#### ENTRIES PROVIDED

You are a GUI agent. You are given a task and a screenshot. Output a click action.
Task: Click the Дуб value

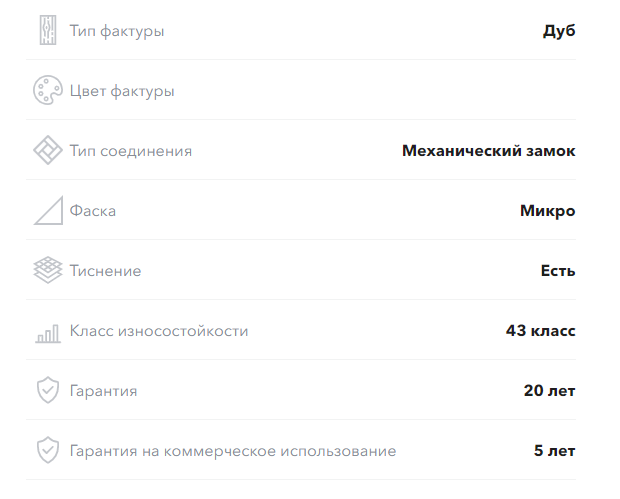[x=559, y=31]
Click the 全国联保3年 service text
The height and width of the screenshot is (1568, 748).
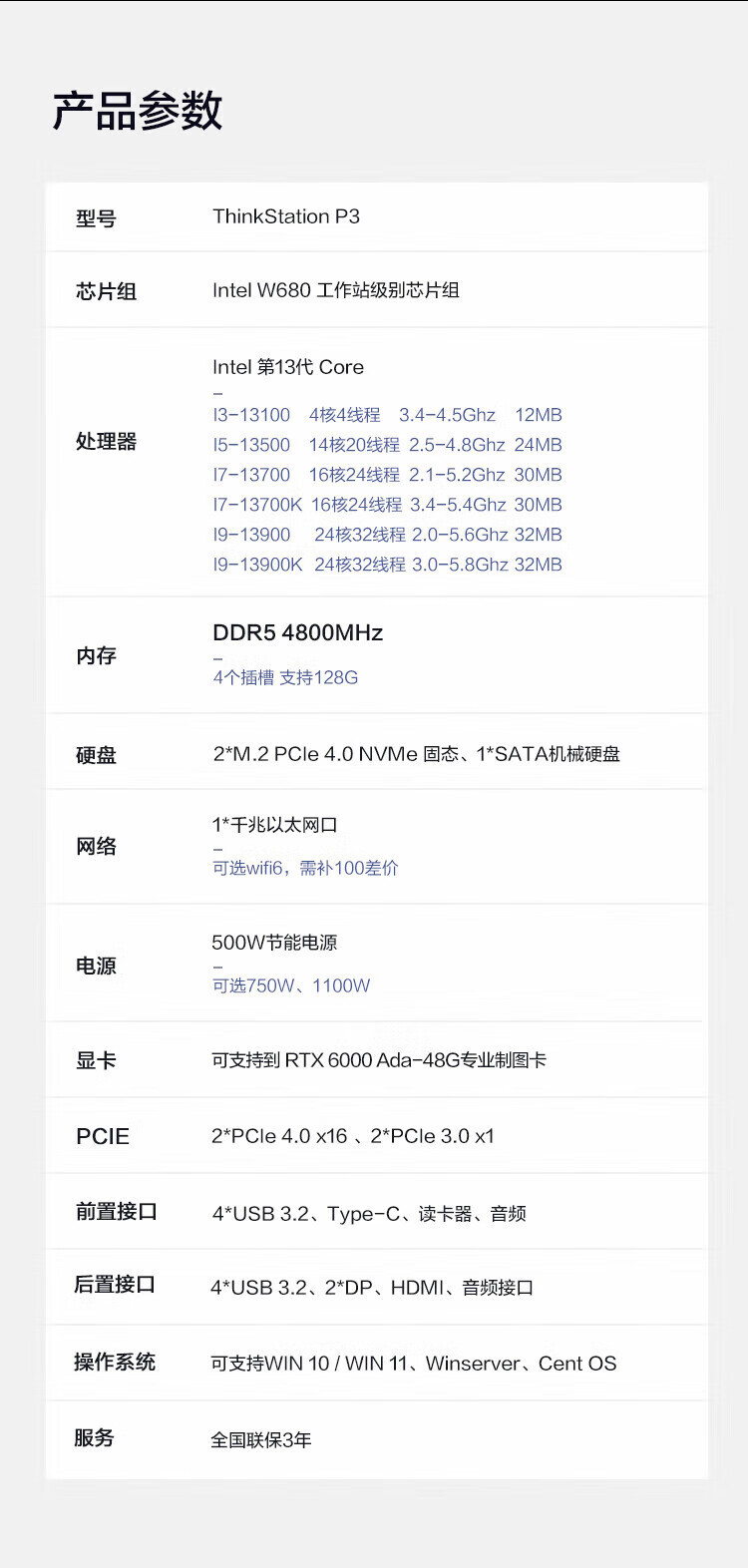(261, 1440)
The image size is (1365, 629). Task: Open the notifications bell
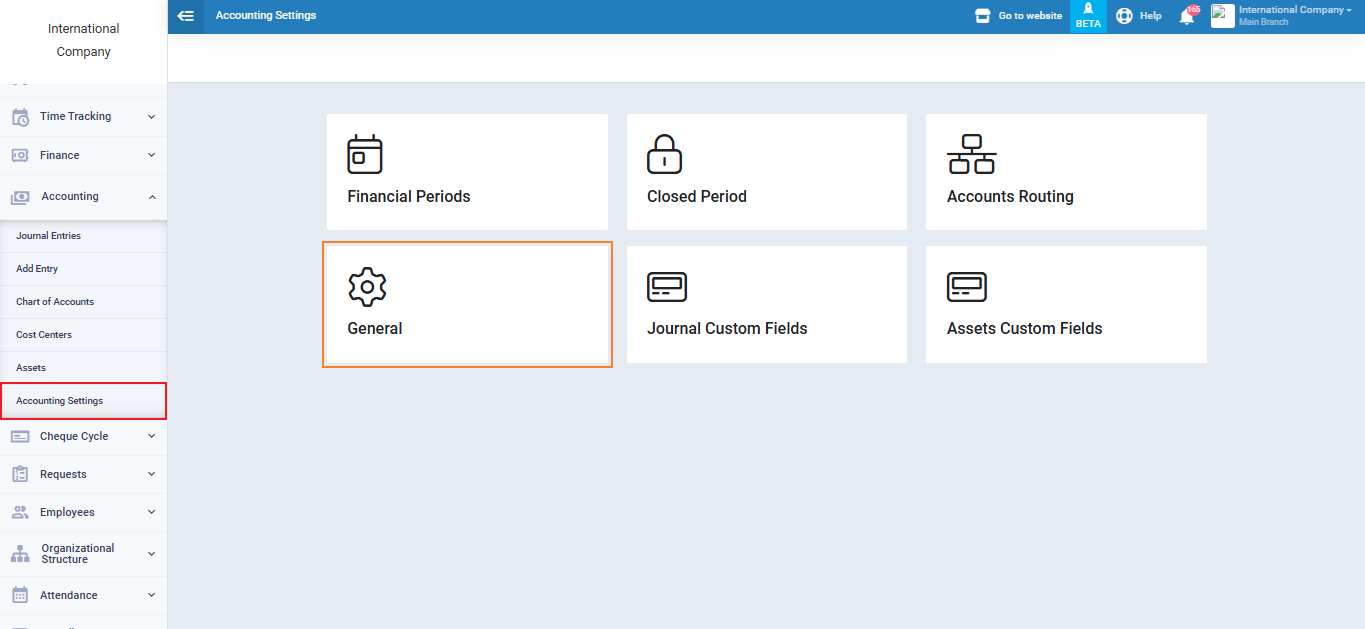[1187, 16]

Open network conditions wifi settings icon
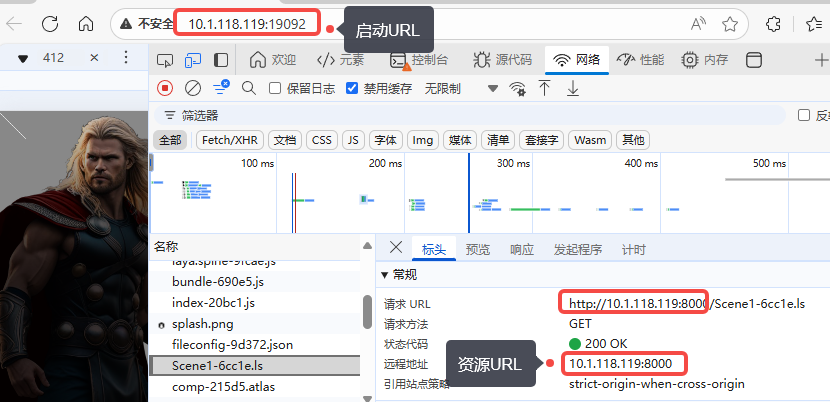click(517, 88)
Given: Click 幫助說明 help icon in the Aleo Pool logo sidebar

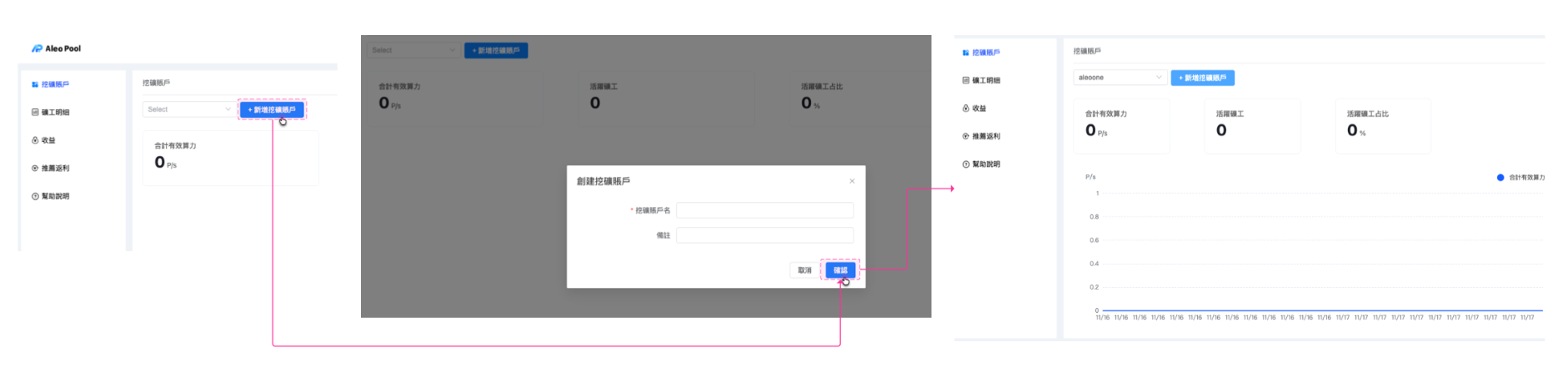Looking at the screenshot, I should (x=35, y=196).
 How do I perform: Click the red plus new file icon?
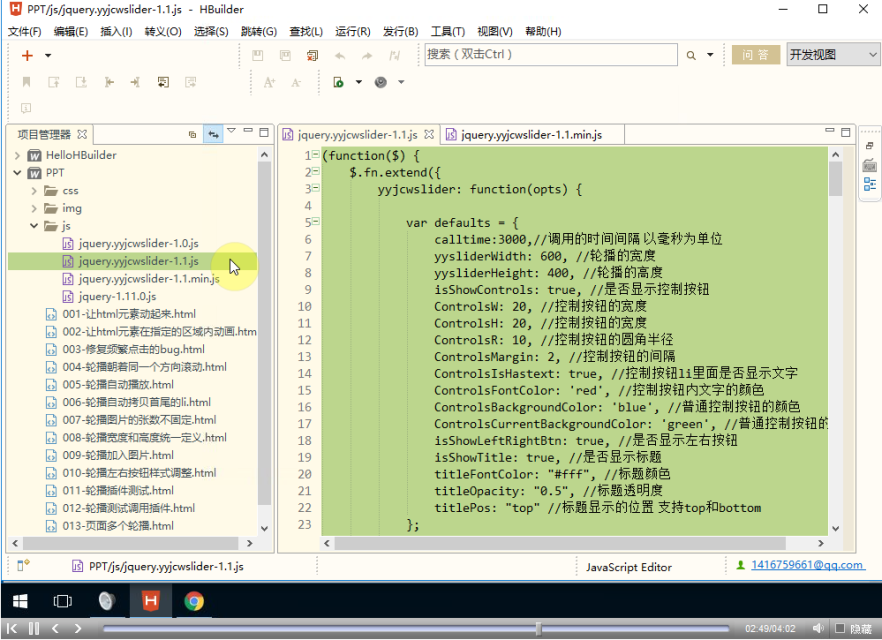[x=27, y=56]
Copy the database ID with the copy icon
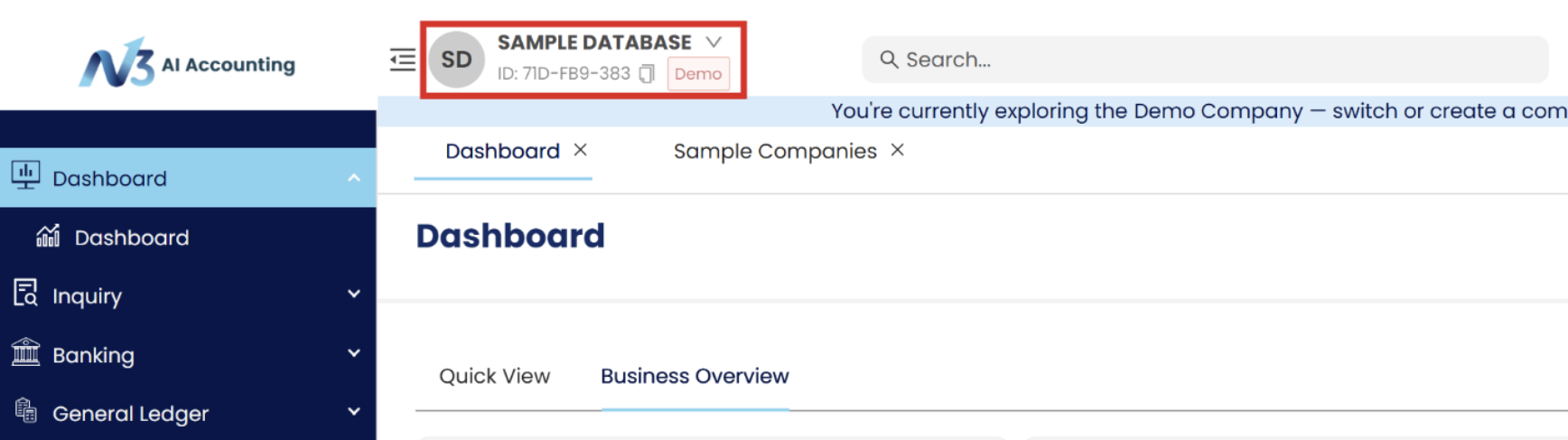 point(647,74)
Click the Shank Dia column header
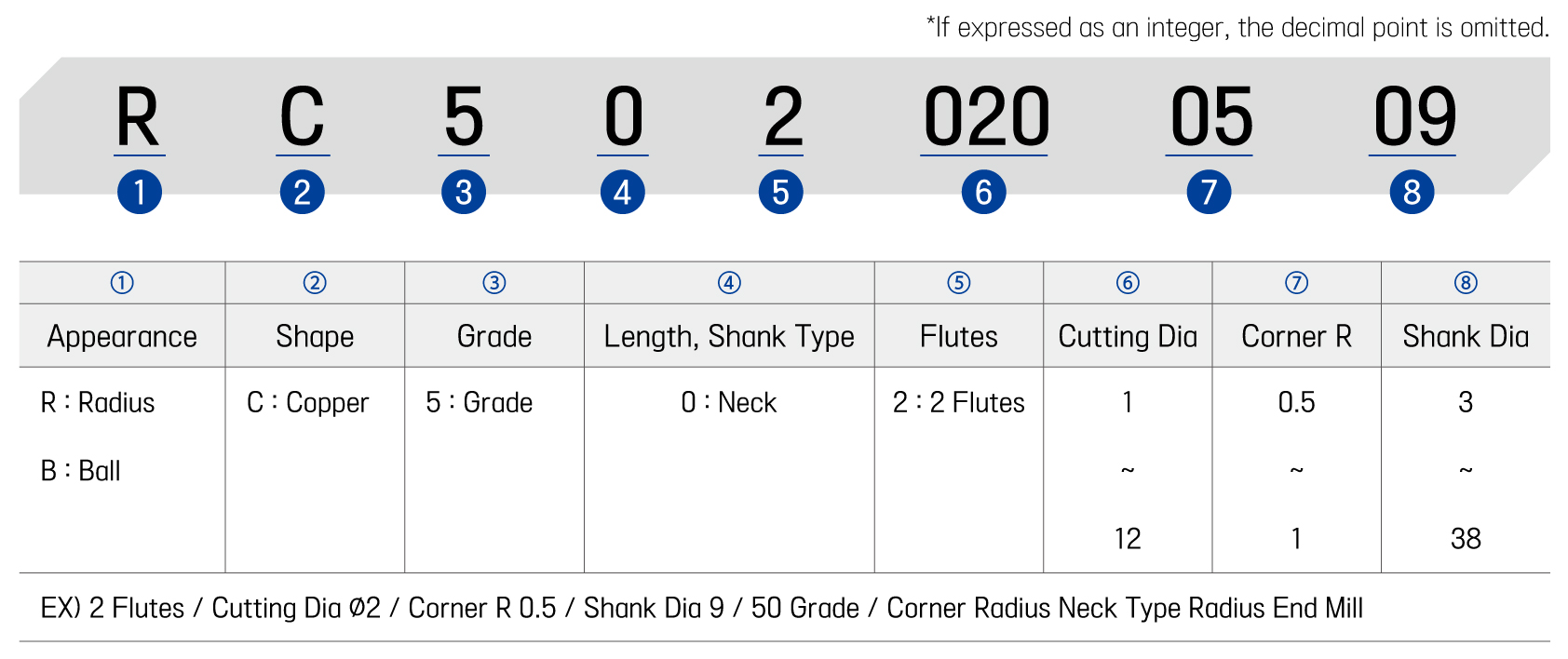This screenshot has height=659, width=1568. coord(1466,336)
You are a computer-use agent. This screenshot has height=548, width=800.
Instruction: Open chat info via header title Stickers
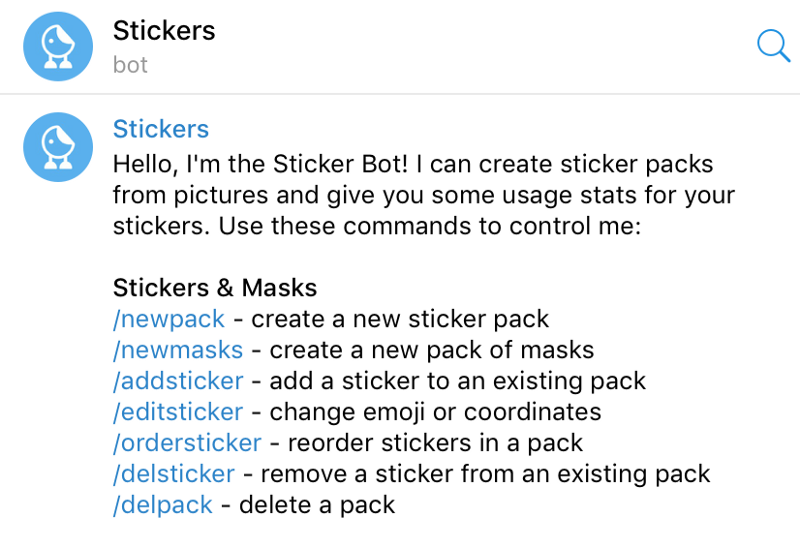pos(164,31)
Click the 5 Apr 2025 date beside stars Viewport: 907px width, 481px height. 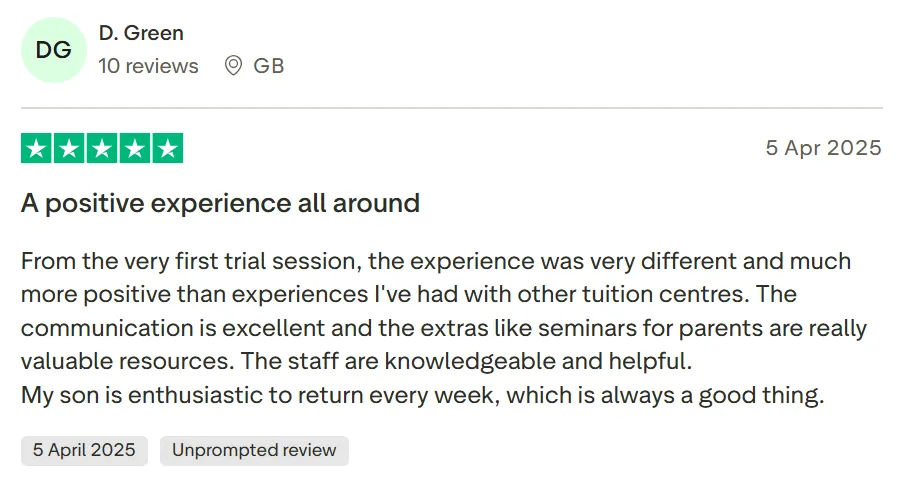(823, 148)
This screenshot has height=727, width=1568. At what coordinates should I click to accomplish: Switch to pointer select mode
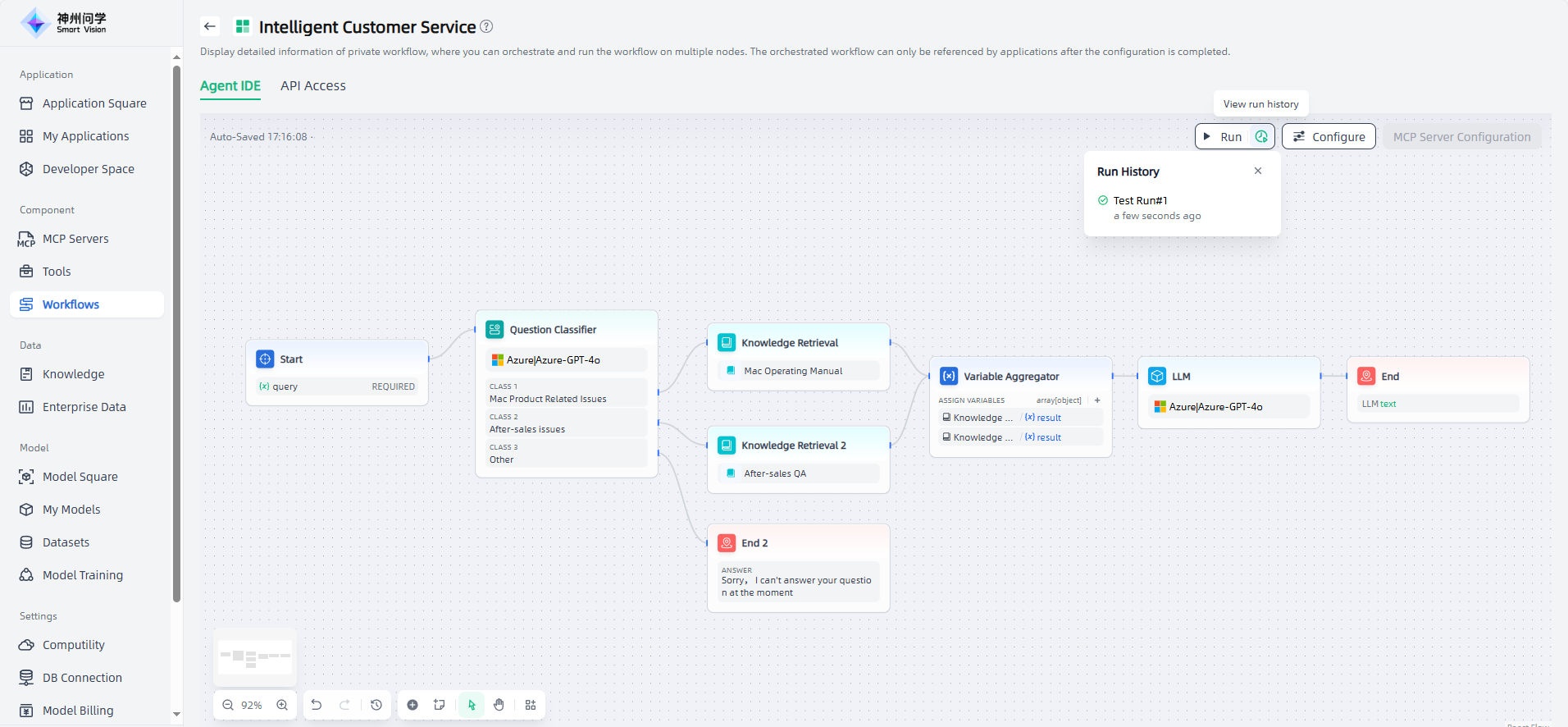[x=472, y=705]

########

▸ **WORK ITEM**
The answer consists of the lines above that include the word "agent", each copied exactly.

▸ **PROBLEM SOLUTION**
You are a GUI agent. You are given a task and a screenshot. Output a click action.
You are a computer-use agent. This screenshot has height=548, width=800.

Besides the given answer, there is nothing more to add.